-- begin Input rows --

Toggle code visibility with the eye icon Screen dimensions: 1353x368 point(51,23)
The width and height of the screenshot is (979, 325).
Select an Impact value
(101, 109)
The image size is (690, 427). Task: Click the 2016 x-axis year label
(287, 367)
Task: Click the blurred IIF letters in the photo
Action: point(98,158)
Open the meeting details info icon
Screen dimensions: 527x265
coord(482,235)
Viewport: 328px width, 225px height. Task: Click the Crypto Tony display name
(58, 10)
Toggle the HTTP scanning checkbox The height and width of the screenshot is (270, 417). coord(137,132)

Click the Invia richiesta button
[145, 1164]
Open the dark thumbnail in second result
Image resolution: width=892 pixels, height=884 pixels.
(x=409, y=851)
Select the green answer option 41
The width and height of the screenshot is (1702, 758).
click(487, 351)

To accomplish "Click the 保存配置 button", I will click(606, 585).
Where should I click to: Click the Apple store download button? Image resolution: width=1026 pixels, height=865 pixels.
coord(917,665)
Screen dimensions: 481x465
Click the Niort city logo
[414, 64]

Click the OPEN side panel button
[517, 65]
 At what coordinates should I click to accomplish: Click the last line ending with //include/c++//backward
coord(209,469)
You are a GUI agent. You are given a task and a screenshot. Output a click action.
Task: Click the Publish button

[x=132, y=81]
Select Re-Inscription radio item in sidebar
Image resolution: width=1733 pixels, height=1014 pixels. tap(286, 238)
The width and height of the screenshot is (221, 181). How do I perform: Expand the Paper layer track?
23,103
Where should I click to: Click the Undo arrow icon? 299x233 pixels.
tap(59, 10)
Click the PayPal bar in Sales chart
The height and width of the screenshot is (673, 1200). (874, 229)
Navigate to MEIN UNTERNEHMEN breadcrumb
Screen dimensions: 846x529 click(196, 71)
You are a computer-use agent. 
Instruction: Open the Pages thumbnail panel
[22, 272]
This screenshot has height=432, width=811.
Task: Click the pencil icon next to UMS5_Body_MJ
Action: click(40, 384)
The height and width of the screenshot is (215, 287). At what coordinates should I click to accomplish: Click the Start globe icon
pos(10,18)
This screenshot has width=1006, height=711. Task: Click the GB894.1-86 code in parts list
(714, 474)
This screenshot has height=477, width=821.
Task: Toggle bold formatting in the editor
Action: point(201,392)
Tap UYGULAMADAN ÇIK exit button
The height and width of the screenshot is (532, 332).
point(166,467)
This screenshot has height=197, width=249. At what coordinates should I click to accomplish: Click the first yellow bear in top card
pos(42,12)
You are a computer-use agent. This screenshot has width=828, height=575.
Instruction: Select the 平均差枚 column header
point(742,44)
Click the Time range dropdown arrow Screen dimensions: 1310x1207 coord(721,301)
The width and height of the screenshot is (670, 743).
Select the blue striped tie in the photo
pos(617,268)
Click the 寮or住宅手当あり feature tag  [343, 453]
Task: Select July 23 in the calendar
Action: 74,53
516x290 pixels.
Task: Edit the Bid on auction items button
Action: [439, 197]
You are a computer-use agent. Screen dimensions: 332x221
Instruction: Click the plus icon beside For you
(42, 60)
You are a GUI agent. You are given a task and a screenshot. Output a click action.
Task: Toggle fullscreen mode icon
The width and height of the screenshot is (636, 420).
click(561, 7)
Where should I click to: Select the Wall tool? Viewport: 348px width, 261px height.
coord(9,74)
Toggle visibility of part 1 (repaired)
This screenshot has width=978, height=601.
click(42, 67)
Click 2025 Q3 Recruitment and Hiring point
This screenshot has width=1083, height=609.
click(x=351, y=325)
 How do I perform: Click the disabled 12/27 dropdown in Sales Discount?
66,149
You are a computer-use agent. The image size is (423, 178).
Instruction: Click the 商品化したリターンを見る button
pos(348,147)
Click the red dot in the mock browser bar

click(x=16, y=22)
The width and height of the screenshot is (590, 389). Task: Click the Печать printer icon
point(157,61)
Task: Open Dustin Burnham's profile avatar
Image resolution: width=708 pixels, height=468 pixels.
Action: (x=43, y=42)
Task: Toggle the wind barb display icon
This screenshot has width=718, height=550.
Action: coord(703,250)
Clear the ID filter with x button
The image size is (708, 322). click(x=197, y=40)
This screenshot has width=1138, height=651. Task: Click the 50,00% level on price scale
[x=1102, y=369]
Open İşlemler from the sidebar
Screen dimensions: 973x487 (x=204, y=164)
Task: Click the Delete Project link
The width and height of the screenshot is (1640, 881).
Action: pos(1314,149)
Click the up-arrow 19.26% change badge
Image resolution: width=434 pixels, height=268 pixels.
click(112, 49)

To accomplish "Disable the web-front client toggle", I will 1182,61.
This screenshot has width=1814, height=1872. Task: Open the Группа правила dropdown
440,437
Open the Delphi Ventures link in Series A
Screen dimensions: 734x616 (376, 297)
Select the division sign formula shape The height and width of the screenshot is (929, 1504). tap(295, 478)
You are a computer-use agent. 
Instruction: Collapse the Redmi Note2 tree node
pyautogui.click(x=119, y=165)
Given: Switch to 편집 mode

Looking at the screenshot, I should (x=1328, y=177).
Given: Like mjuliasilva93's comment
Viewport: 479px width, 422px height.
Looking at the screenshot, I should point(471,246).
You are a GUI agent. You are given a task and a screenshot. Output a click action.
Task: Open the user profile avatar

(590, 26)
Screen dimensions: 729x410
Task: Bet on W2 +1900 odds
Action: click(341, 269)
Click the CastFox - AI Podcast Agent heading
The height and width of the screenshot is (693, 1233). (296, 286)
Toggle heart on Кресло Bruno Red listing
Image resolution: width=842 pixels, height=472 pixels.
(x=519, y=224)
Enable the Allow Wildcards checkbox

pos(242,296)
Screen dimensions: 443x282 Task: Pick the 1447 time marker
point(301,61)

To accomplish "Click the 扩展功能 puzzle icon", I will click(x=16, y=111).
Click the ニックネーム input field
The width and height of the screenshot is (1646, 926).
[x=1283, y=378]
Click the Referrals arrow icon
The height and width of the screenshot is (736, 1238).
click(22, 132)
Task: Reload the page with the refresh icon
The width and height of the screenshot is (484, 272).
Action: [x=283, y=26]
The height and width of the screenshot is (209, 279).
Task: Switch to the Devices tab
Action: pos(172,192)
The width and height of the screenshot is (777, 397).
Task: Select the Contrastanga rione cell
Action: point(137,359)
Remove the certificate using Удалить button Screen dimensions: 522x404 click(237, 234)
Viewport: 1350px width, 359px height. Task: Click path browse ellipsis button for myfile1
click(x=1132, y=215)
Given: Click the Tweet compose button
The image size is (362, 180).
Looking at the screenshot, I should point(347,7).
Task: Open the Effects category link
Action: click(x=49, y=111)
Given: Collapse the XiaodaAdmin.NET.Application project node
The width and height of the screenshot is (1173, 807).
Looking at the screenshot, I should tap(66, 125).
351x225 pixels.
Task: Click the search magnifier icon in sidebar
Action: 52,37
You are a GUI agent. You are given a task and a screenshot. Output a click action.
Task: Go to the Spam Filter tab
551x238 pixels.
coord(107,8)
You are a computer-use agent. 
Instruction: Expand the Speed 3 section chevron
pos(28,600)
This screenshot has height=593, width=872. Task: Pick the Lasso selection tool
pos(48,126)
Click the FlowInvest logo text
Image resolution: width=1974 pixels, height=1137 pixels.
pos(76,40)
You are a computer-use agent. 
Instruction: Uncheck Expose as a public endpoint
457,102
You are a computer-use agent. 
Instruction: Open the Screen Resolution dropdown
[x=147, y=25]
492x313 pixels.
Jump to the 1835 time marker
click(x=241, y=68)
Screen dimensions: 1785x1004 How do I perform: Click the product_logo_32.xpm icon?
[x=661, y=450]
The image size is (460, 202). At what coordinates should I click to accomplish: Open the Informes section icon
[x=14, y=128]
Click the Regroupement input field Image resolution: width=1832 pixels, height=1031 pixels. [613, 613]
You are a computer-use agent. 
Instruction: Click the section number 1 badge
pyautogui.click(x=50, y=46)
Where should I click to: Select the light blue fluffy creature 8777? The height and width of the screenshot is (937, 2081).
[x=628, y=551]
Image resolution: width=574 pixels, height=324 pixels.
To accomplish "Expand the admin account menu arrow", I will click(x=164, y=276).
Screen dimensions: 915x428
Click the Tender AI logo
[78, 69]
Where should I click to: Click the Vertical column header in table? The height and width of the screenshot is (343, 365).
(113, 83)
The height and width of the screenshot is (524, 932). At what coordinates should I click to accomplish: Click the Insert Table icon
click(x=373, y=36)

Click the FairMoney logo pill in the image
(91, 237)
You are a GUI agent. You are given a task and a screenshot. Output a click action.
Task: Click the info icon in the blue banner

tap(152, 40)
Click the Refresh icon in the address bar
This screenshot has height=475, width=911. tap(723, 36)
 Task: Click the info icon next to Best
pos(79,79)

-- end Input rows --

To be done: Repeat the records from the line containing "Viewport: 328px width, 225px" through the line containing "The height and width of the screenshot is (673, 1200)." without altering anything.

Reply:
Viewport: 328px width, 225px height. Task: Click the Crypto Tony display name
(58, 10)
Toggle the HTTP scanning checkbox The height and width of the screenshot is (270, 417). coord(137,132)

Click the Invia richiesta button
[145, 1164]
Open the dark thumbnail in second result
Image resolution: width=892 pixels, height=884 pixels.
(x=409, y=851)
Select the green answer option 41
The width and height of the screenshot is (1702, 758).
click(487, 351)

To accomplish "Click the 保存配置 button", I will click(606, 585).
Where should I click to: Click the Apple store download button? Image resolution: width=1026 pixels, height=865 pixels.
coord(917,665)
Screen dimensions: 481x465
Click the Niort city logo
[414, 64]

Click the OPEN side panel button
[517, 65]
 At what coordinates should I click to accomplish: Click the last line ending with //include/c++//backward
coord(209,469)
You are a GUI agent. You are given a task and a screenshot. Output a click action.
Task: Click the Publish button

[x=132, y=81]
Select Re-Inscription radio item in sidebar
Image resolution: width=1733 pixels, height=1014 pixels. tap(286, 238)
The width and height of the screenshot is (221, 181). How do I perform: Expand the Paper layer track?
23,103
Where should I click to: Click the Undo arrow icon? 299x233 pixels.
tap(59, 10)
Click the PayPal bar in Sales chart
The height and width of the screenshot is (673, 1200). (874, 229)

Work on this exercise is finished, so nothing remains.